- Opening Delimiter -
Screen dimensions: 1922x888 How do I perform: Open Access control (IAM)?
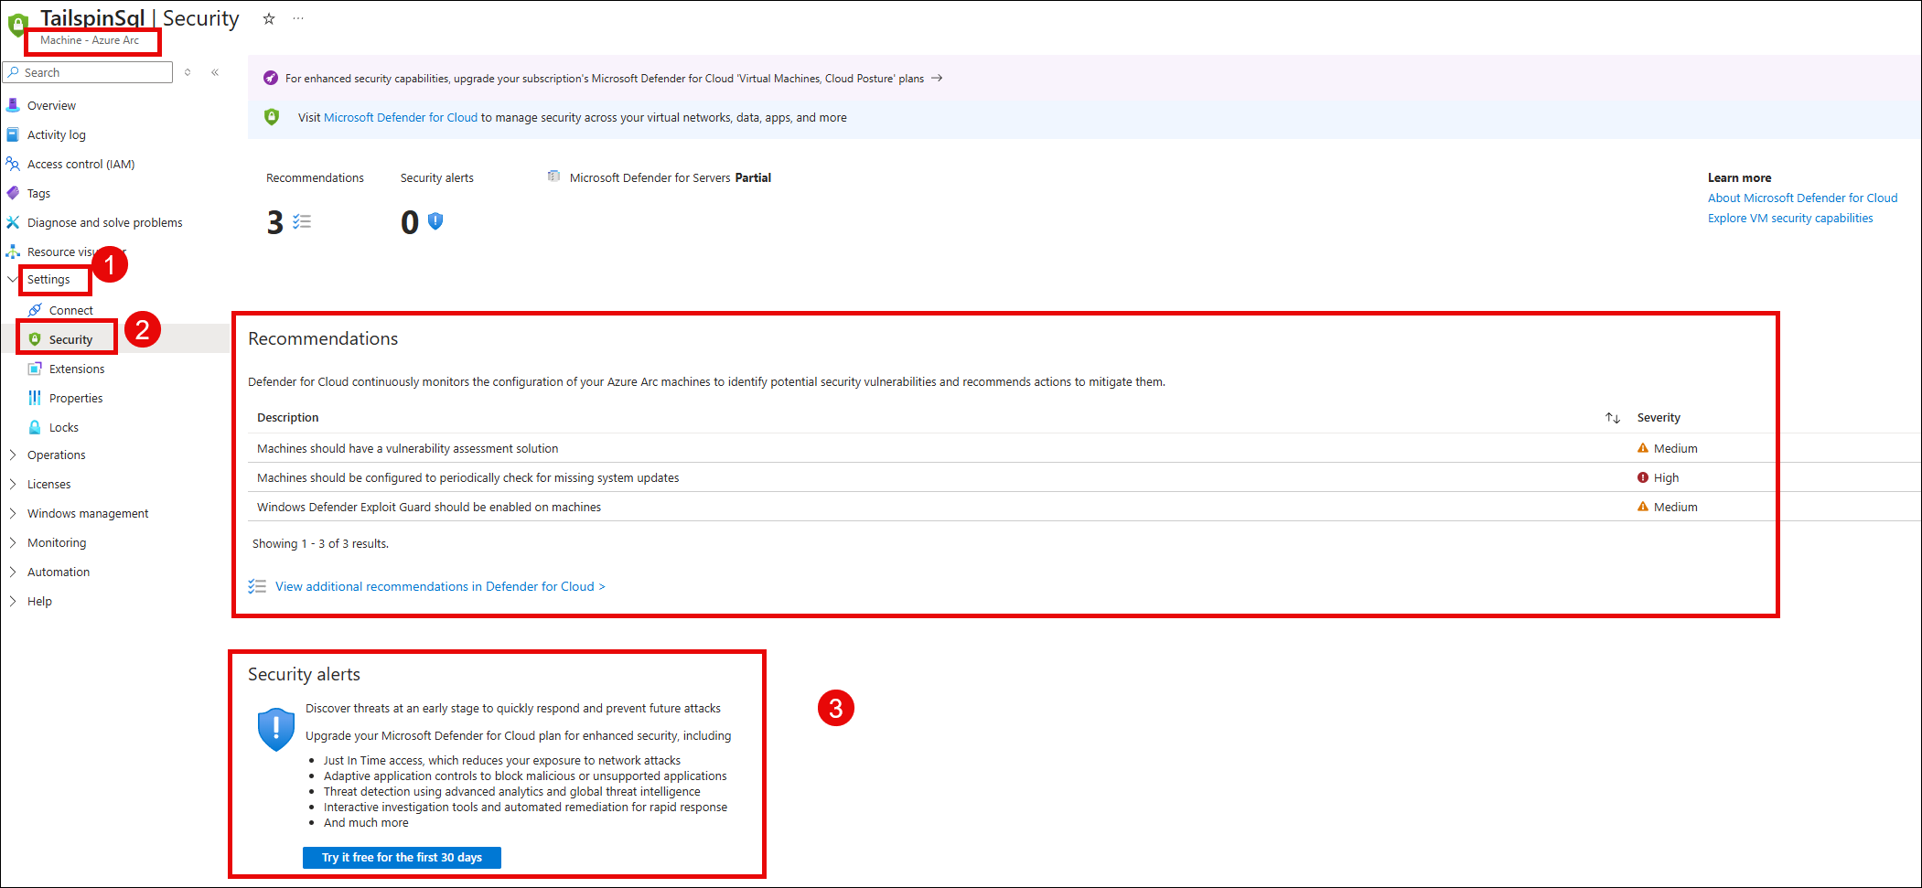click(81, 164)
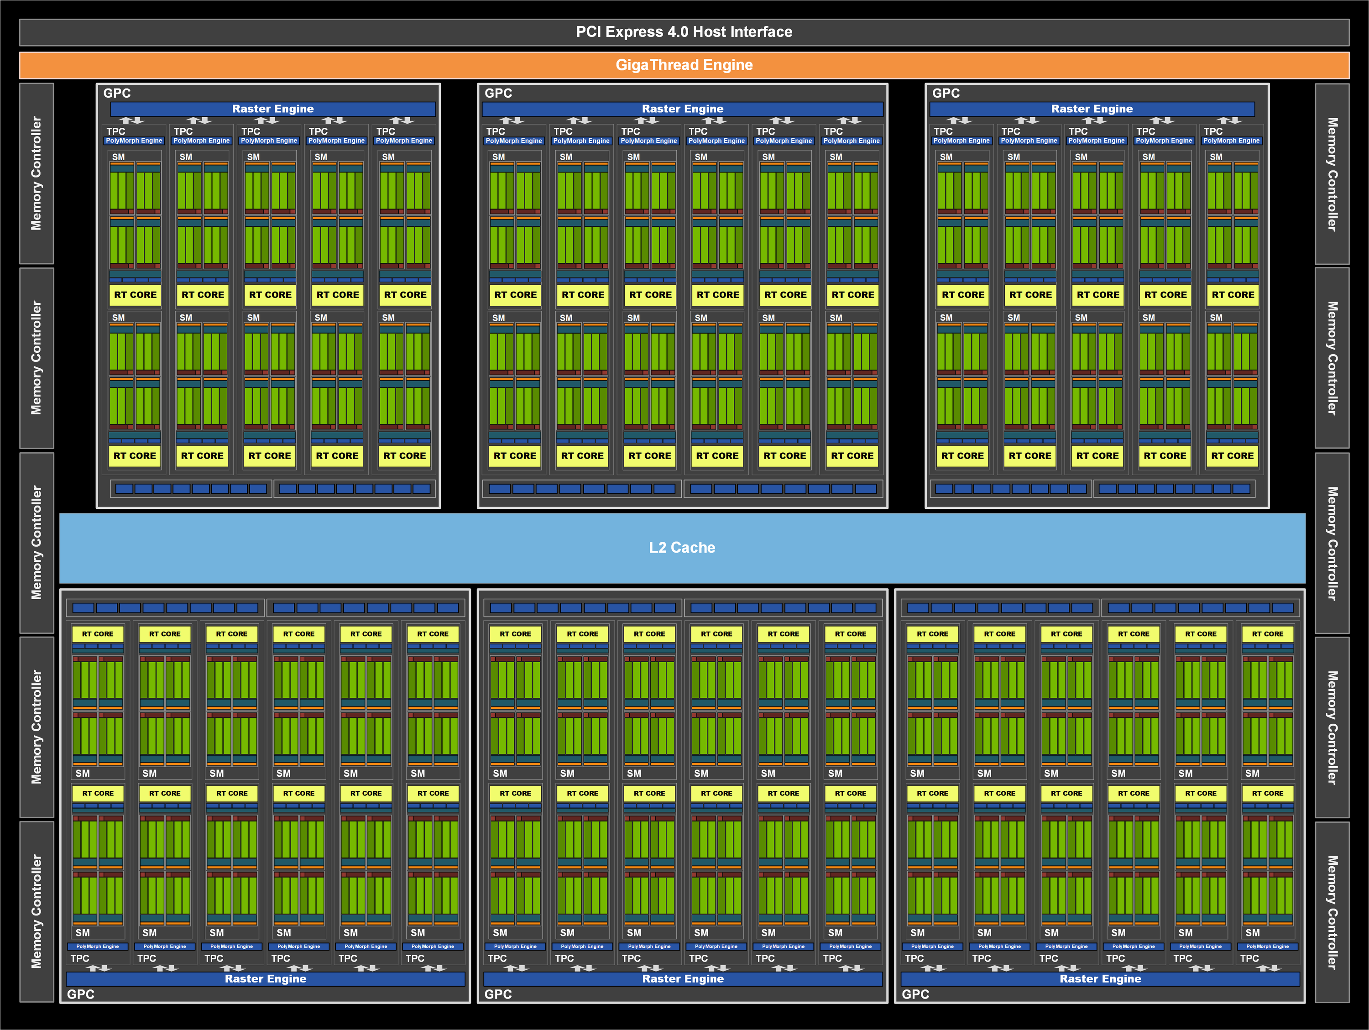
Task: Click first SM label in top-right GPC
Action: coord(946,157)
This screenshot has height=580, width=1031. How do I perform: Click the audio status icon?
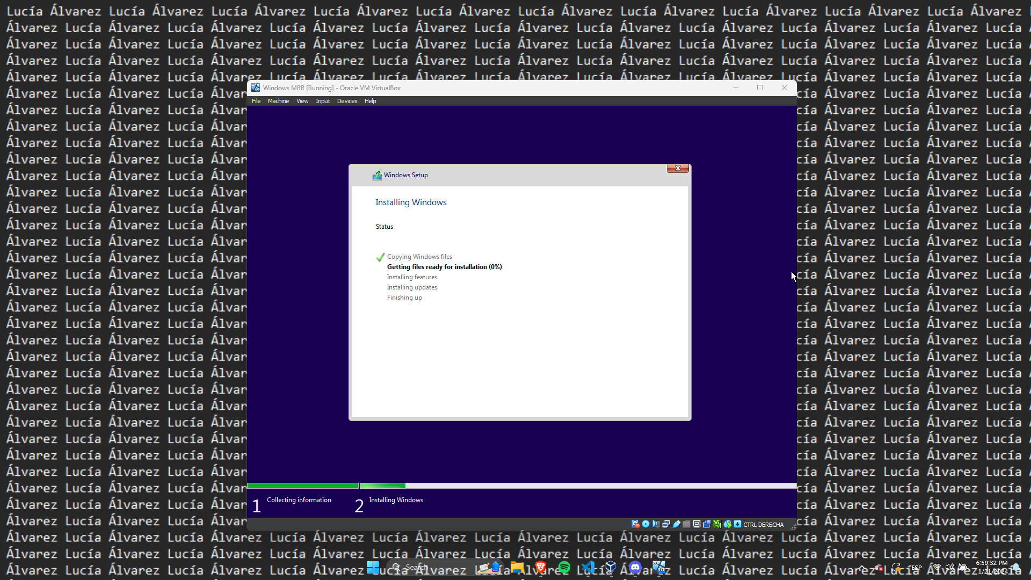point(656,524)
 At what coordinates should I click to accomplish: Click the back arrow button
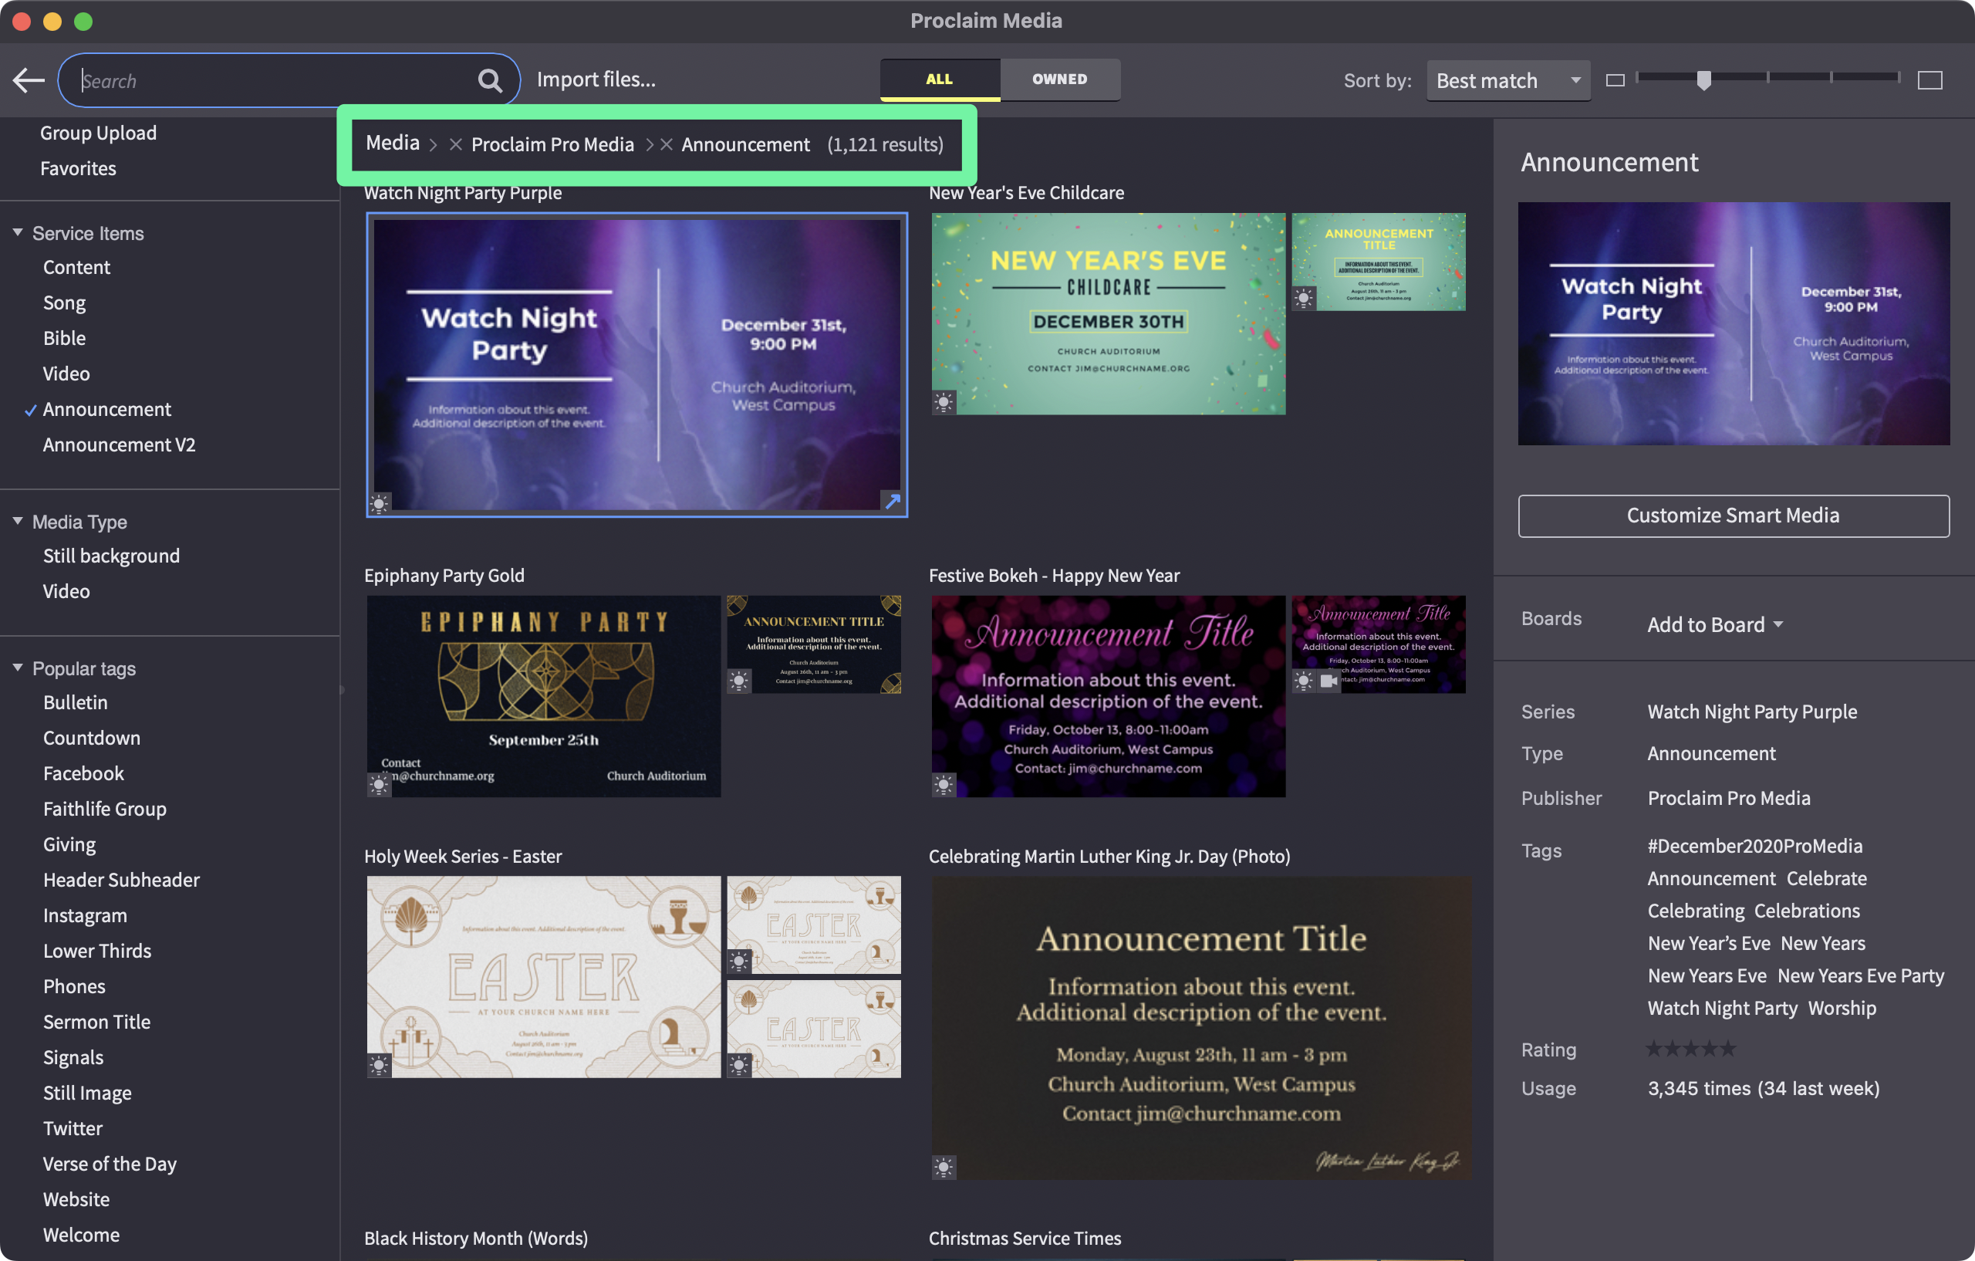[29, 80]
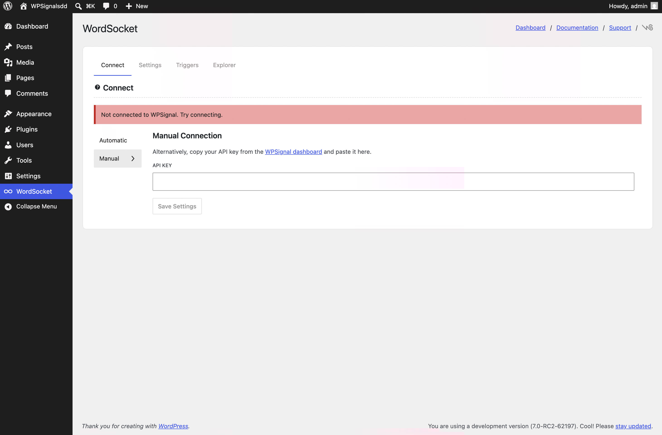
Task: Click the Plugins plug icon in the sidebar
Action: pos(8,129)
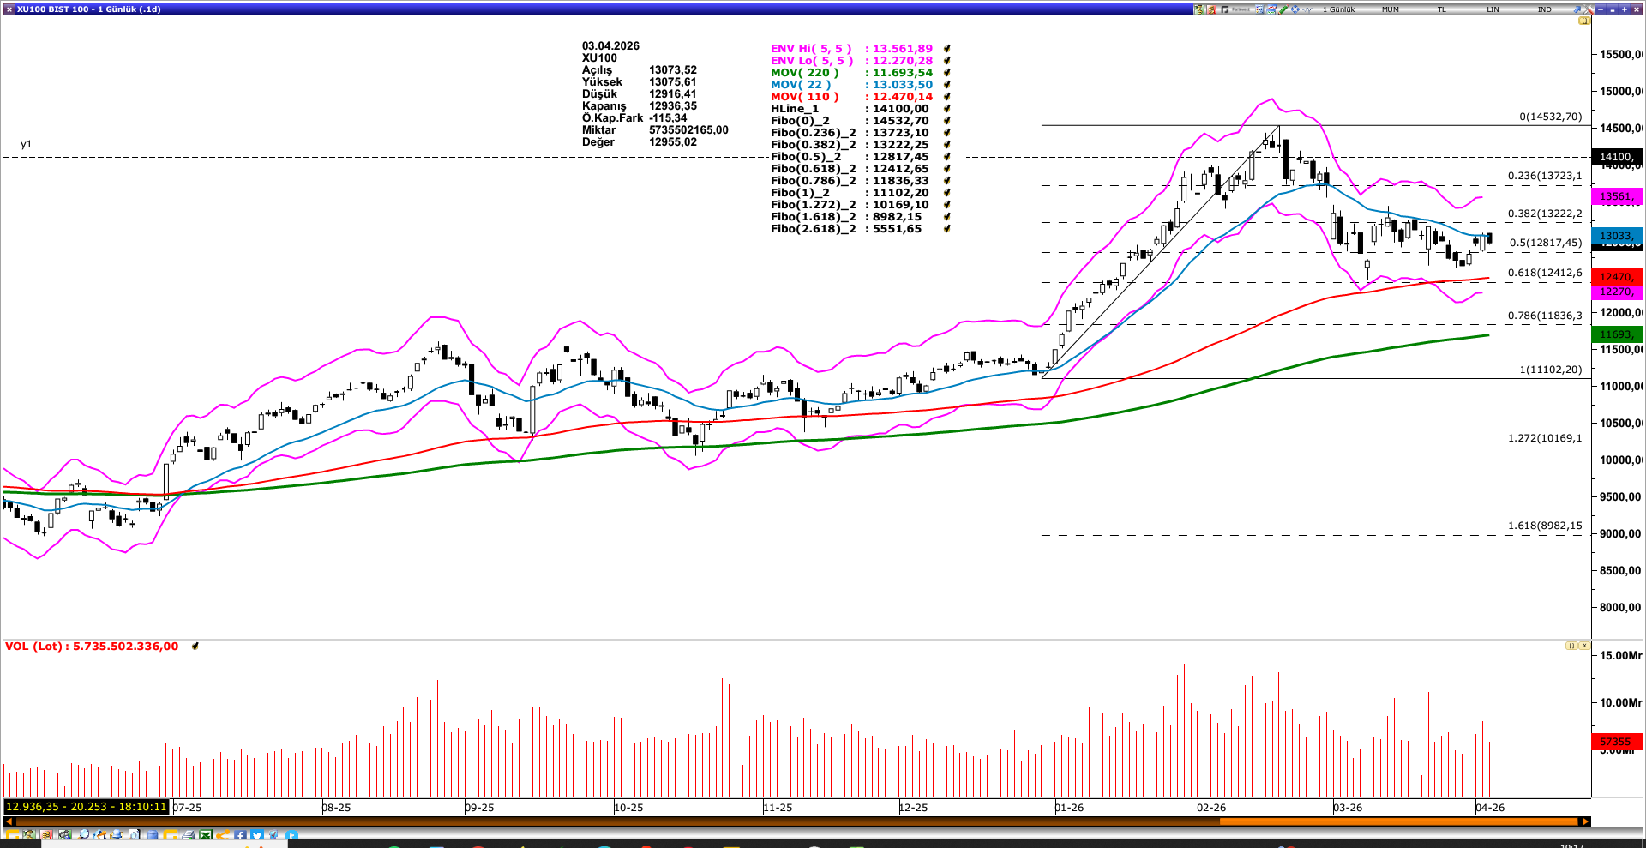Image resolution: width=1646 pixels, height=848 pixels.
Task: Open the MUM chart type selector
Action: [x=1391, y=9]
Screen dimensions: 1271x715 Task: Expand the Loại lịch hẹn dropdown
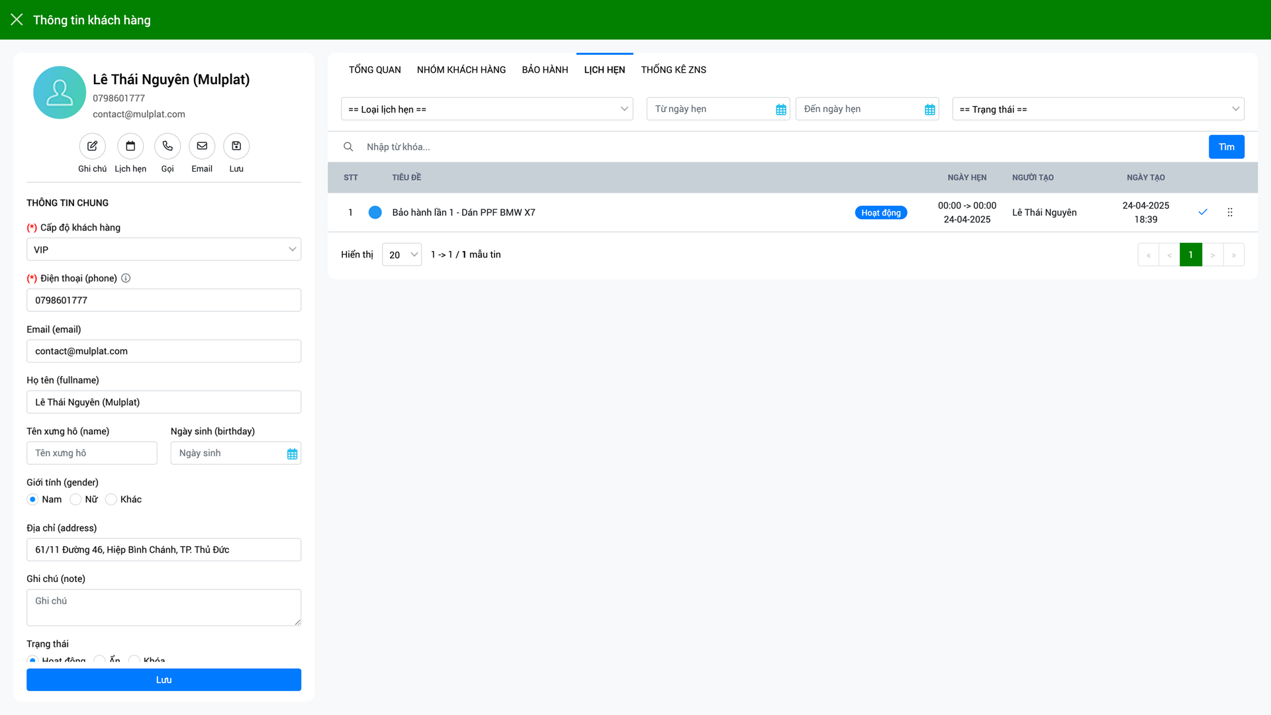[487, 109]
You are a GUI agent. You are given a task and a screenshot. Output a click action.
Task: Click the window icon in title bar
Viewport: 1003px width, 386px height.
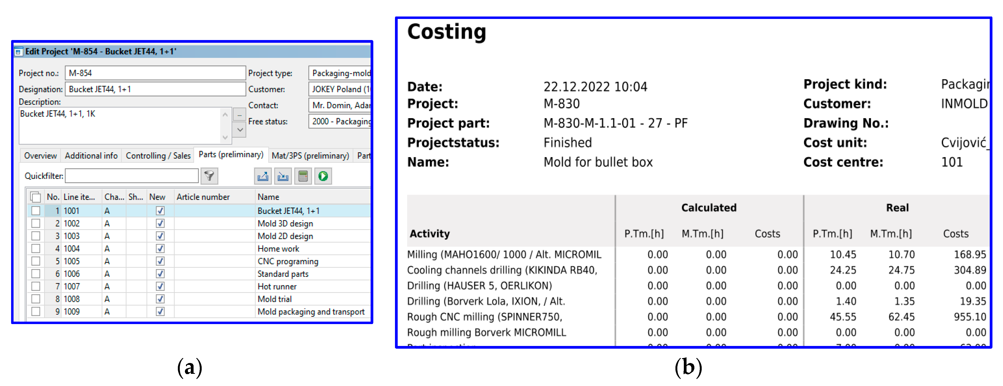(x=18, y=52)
- Closing Delimiter -
### WHAT THIS TASK INVOLVES
Repeat the data above word for word, without pictures.

### TASK RESULT
Screen dimensions: 1922x888 How do I perform: Open Access control (IAM)?
click(81, 164)
Task: Click first SM label in top-right GPC
Action: coord(946,157)
This screenshot has height=580, width=1031. How do I perform: Click the audio status icon?
point(656,524)
 At what coordinates should I click to accomplish: Click the back arrow button
[29, 80]
Task: Click the Plugins plug icon in the sidebar
Action: pos(8,129)
Image resolution: width=1646 pixels, height=848 pixels.
Task: Open the MUM chart type selector
Action: [x=1391, y=9]
Screen dimensions: 1271x715 Task: Expand the Loại lịch hẹn dropdown
[487, 109]
You are a GUI agent. You are given a task and a screenshot. Output a click action.
Task: Click the window icon in title bar
Viewport: 1003px width, 386px height.
(x=18, y=52)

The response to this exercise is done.